Kuapa Kokoo Ghanaian Farming Co-op: Cocoa Farmers Making a Difference
Divine Chocolate is a chocolate making company who source all their beans from a collective in Ghana. In fact, the company is 45% owned by the very farmers from whom the beans are purchased so not only do the farmers benefit from Fairtrade pricing on their beans (as well as fair scales) but they also benefit when chocolate is sold through making money through the company. They have a stake in every part of the chain. I also love Divine because their Fairtrade ethos permeates everything from ensuring bars like their mango, coconut and dark chocolate are over 95% Fairtrade ingredients to making sure nothing, not even shipping carriers, contains palm oil.
There are many farmers who make up the collective that is Kuapa Kokoo. In fact, there are 65,000 members of the co-operative meaning that its membership is greater than the population of some towns. Most of the members own their own family plot and farm the beans, ferment them and dry them in a way that was developed with the people making the chocolate to ensure a standard flavour and quality all the way through the chain.

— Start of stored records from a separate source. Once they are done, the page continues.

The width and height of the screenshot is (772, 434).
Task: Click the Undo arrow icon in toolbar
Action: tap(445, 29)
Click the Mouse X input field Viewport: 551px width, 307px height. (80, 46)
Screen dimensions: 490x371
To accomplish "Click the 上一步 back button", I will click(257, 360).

By working with farmers, Divine ensures that the farmers make more money, learn better techniques and thus make better beans for better chocolate.
One of the farmers is MERCY ZAAH. She was born in 1963 so she’s no spring chicken 😉 She comes from Krobo Odumasi in the eastern region of Ghana. Mercy got into cocoa farming in 1986 when she was 23 (and I was a mere 16). She has a 12 acre farm and is able to harvest approximately 90 cocoa sacks per season. She is also married with five children – what a rock star! She joined Kuapa Kokoo in 1999 because of “how they care for their farmers”. Mercy’s commitment and loyalty to Kuapa over the years has resulted in her colleagues electing her as the Treasurer of Adiyaa society and also as the President of the Women’s Society. Mercy is the current vice-president of the Dadieso district – a position she was elected to in 2010. She is a very hardworking cocoa farmer who works on her farm Monday to Friday and sews for as a hobby. What an amazing woman, and an amazing farmer.

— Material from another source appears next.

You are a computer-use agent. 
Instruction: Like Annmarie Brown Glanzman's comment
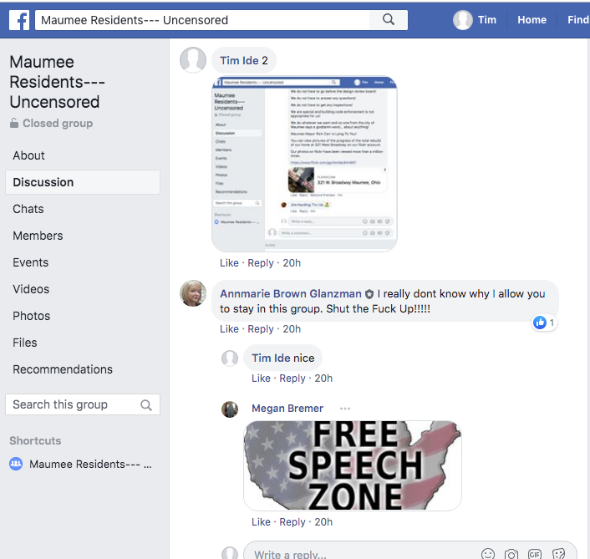229,328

One of the other, younger farmers in the Kuapa Kokoo is MAVIS ADU GYAMFI and she is a recorder of Kuapa Kokoo Farmers Union in Sefwi – Akotombra society. She is 26 years old and a native of Sefwi – Akotombra which is in the northern part of the western region of Ghana. Mavis studied accounting at Kumasi polytechnic in the Ashanti region of Ghana and holds a diploma in business studies. Her parents are also cocoa farmers and members of Kuapa Kokoo. Mavis joined Kuapa Kokoo in 2009 and says “I decided to join Kuapa when I benefited from the Kuapa mobile clinic project” because Kuapa Kokoo isn’t just about beans, it’s about farmers, the land and education. She has a well-managed farm of 6 acres and is able to produce annually 40-45 bags of cocoa on average. Her number one ambition is to be a full time farmer.

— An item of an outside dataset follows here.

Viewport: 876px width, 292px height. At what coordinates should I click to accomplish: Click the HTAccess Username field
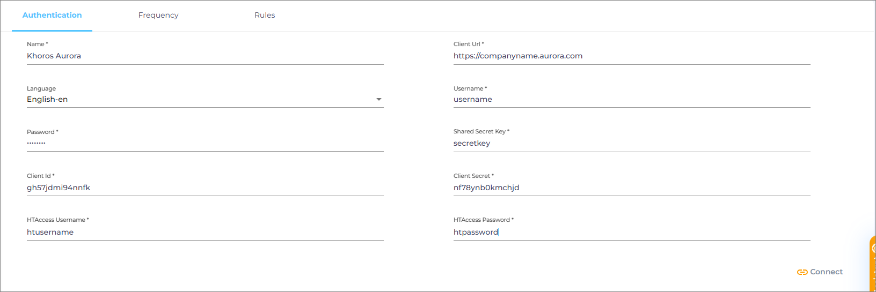click(205, 233)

Both of these women are amazing and there are 65,000 other men and women who are all working their farms and selling their beans through the Kuapa Kokoo collective. They benefit in so many ways beyond being paid a fair price with a fair set of scales to weigh their bags. These farmers value the land and the trees and work together to produce the best cocoa that they can.